WORK REQUIRED — Only lines holding the word "Select" are needed; copy each of them from the material.
[Opening SUPPLIED MATERIAL section]
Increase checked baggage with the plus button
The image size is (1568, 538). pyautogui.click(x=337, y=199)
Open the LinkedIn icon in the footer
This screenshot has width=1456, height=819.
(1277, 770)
[Closing SUPPLIED MATERIAL section]
[Opening SUPPLIED MATERIAL section]
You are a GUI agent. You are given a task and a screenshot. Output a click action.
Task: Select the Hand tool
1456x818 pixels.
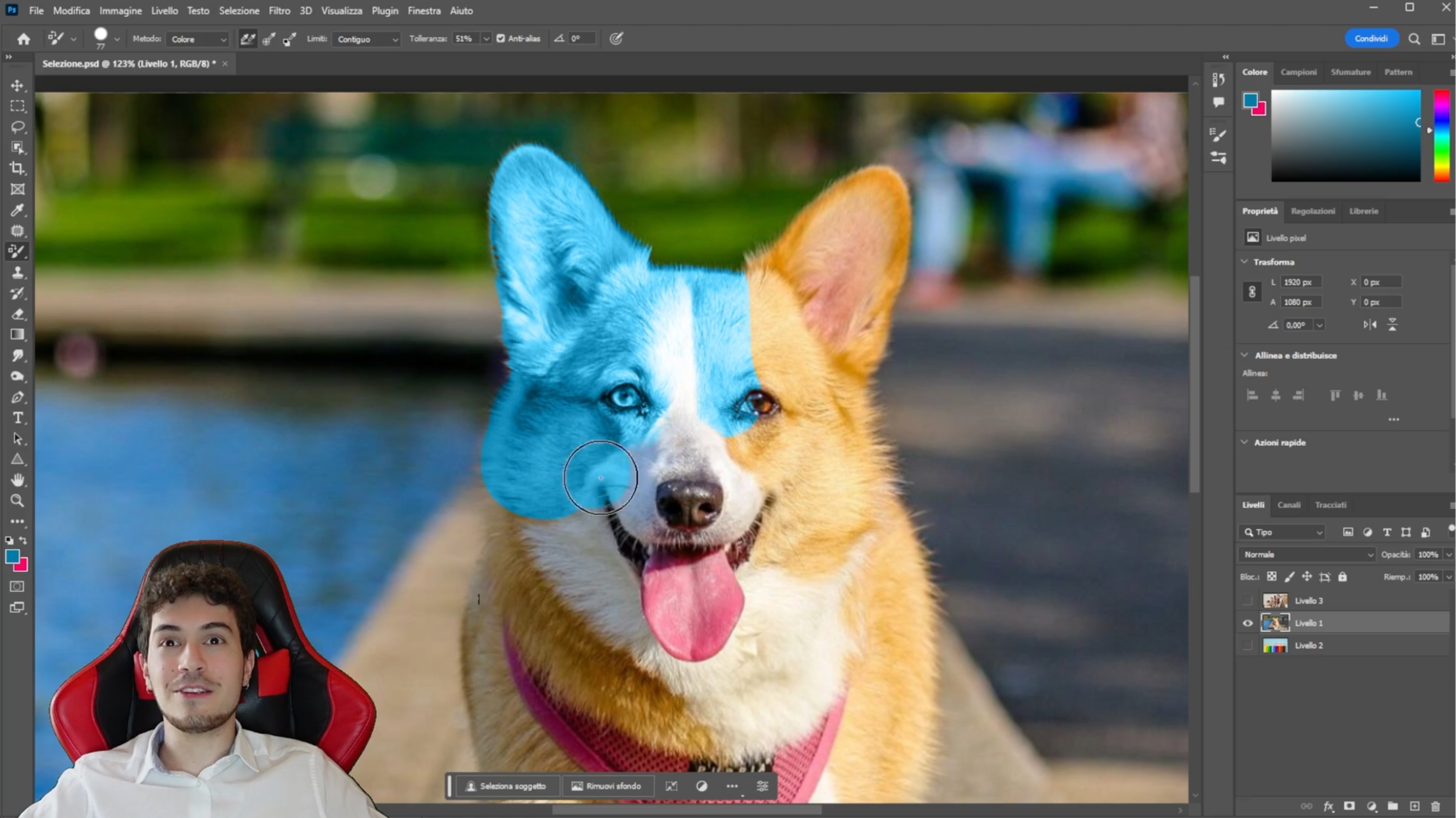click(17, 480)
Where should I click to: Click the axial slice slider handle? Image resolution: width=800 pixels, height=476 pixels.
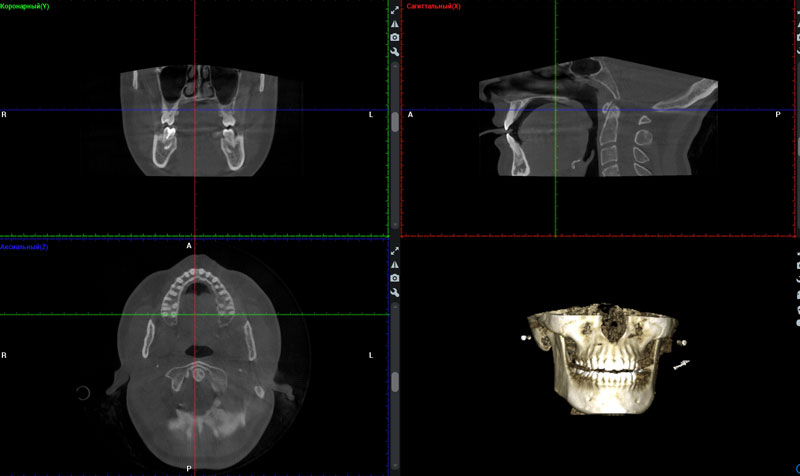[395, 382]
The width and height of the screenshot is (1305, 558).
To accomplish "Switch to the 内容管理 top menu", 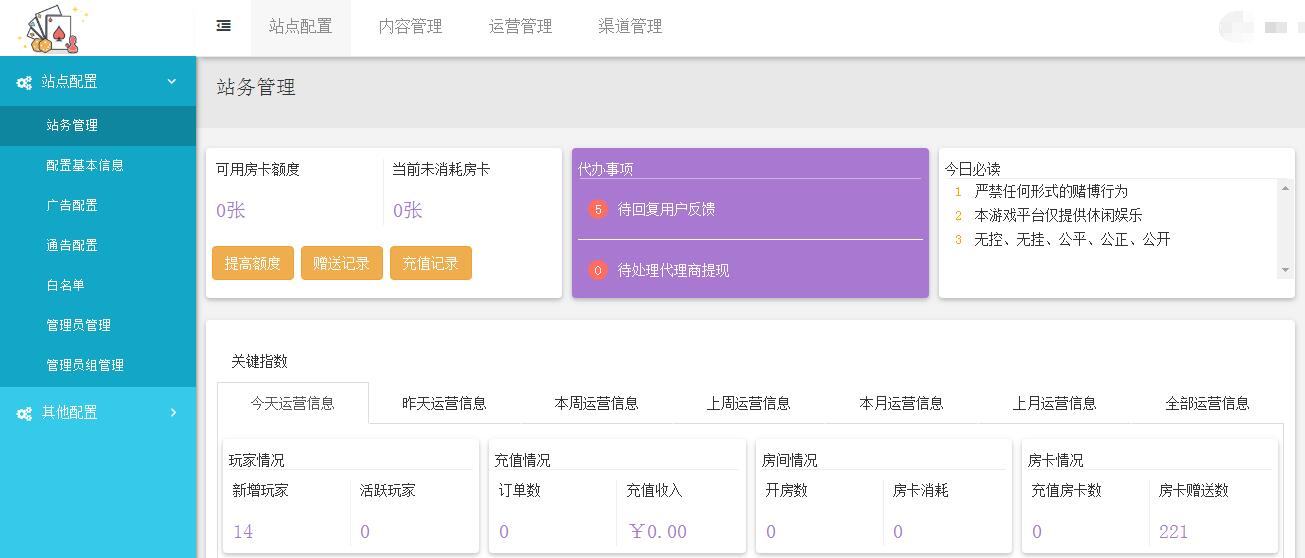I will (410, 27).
[Closing SUPPLIED MATERIAL section]
[Opening SUPPLIED MATERIAL section]
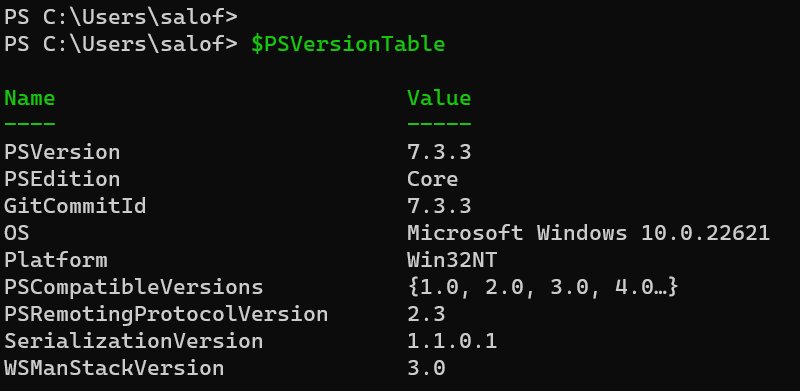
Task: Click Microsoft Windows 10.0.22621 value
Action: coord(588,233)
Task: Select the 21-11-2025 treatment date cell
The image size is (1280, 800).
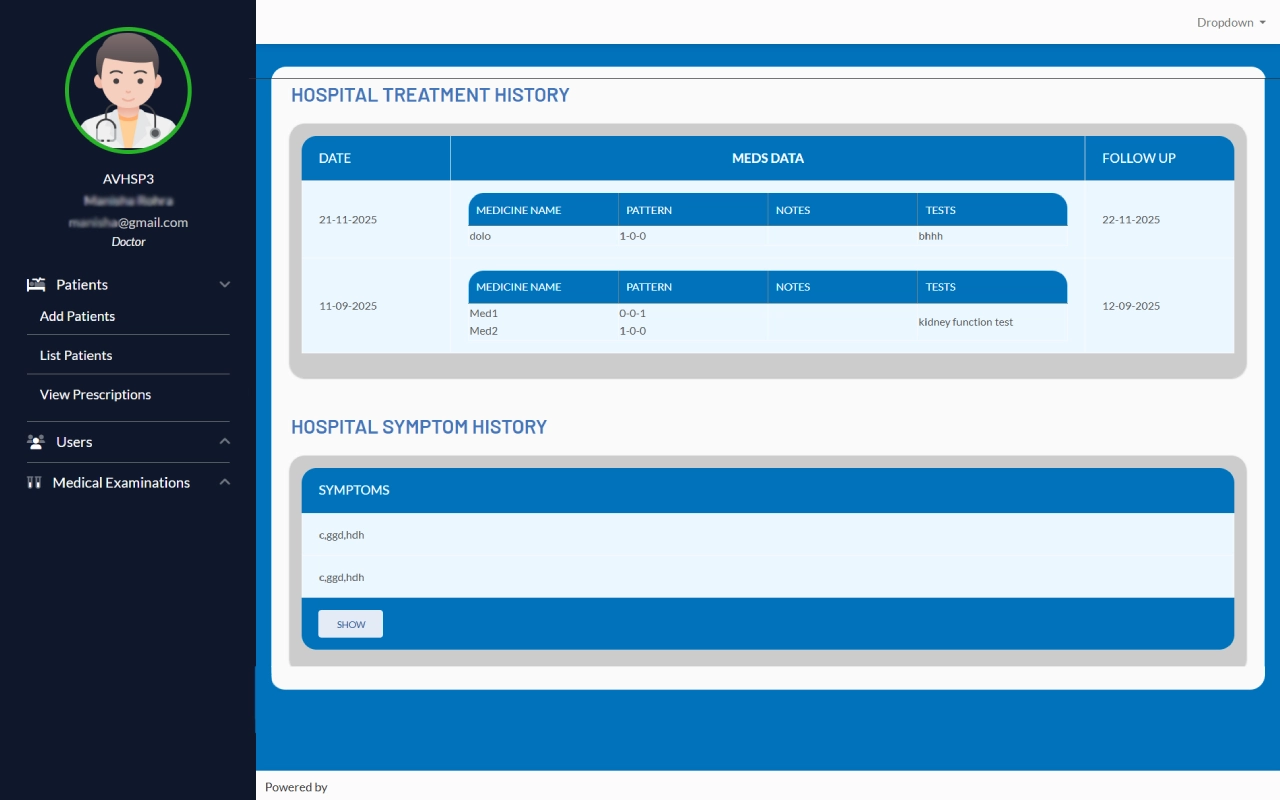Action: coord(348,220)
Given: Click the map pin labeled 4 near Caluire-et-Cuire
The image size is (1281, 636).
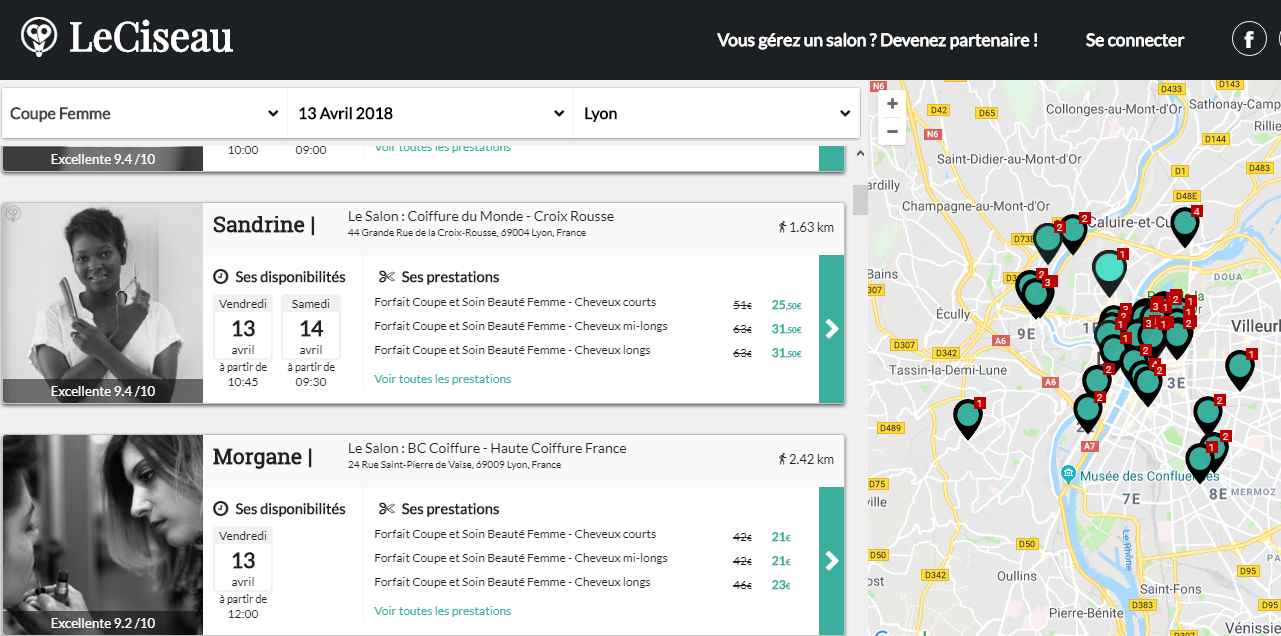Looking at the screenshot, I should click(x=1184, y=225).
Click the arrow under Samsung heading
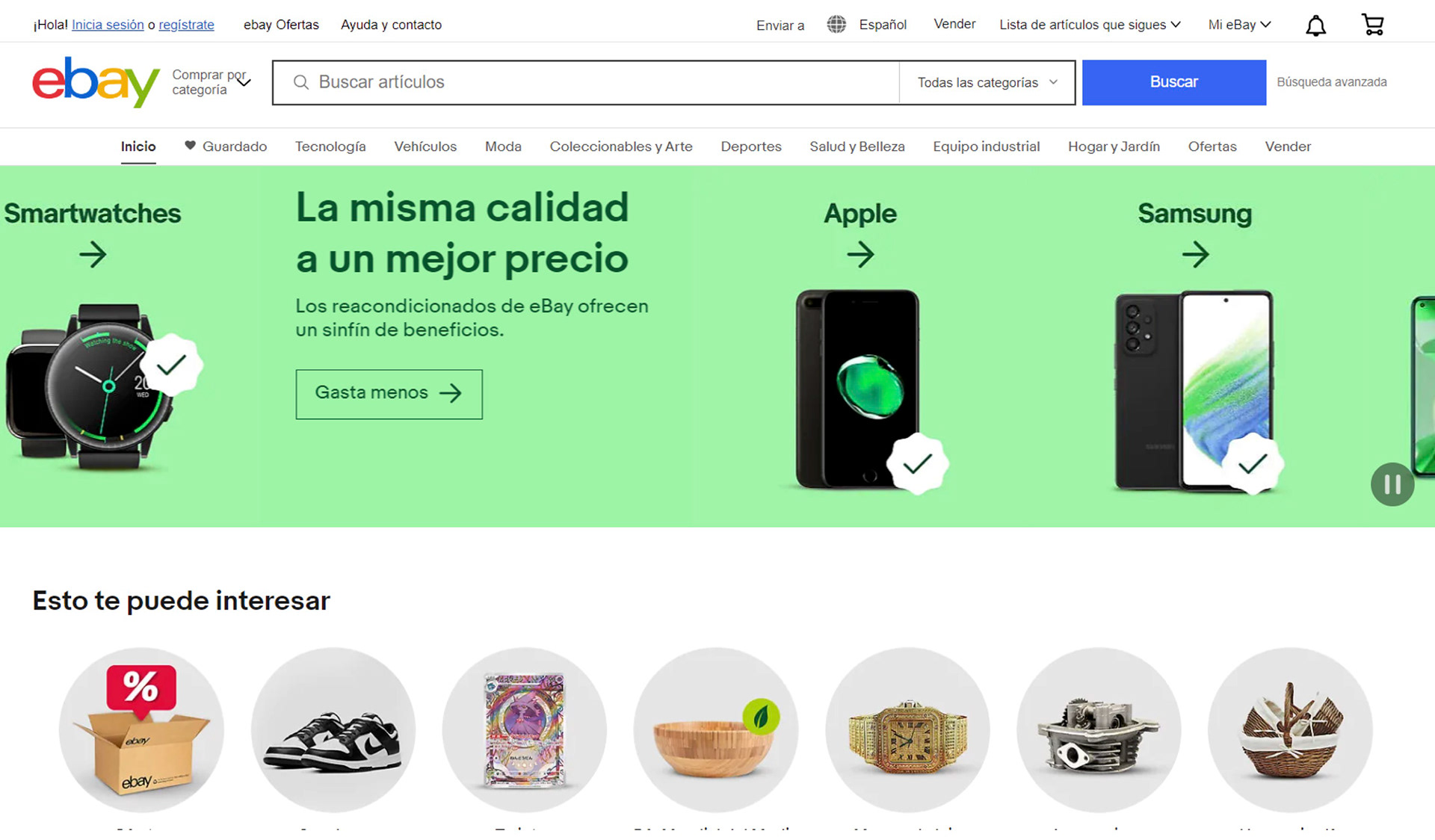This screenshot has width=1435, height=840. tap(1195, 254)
[Closing SUPPLIED MATERIAL section]
RESULT —
Task: Select the Hand tool
Task: Select the 21-11-2025 treatment date cell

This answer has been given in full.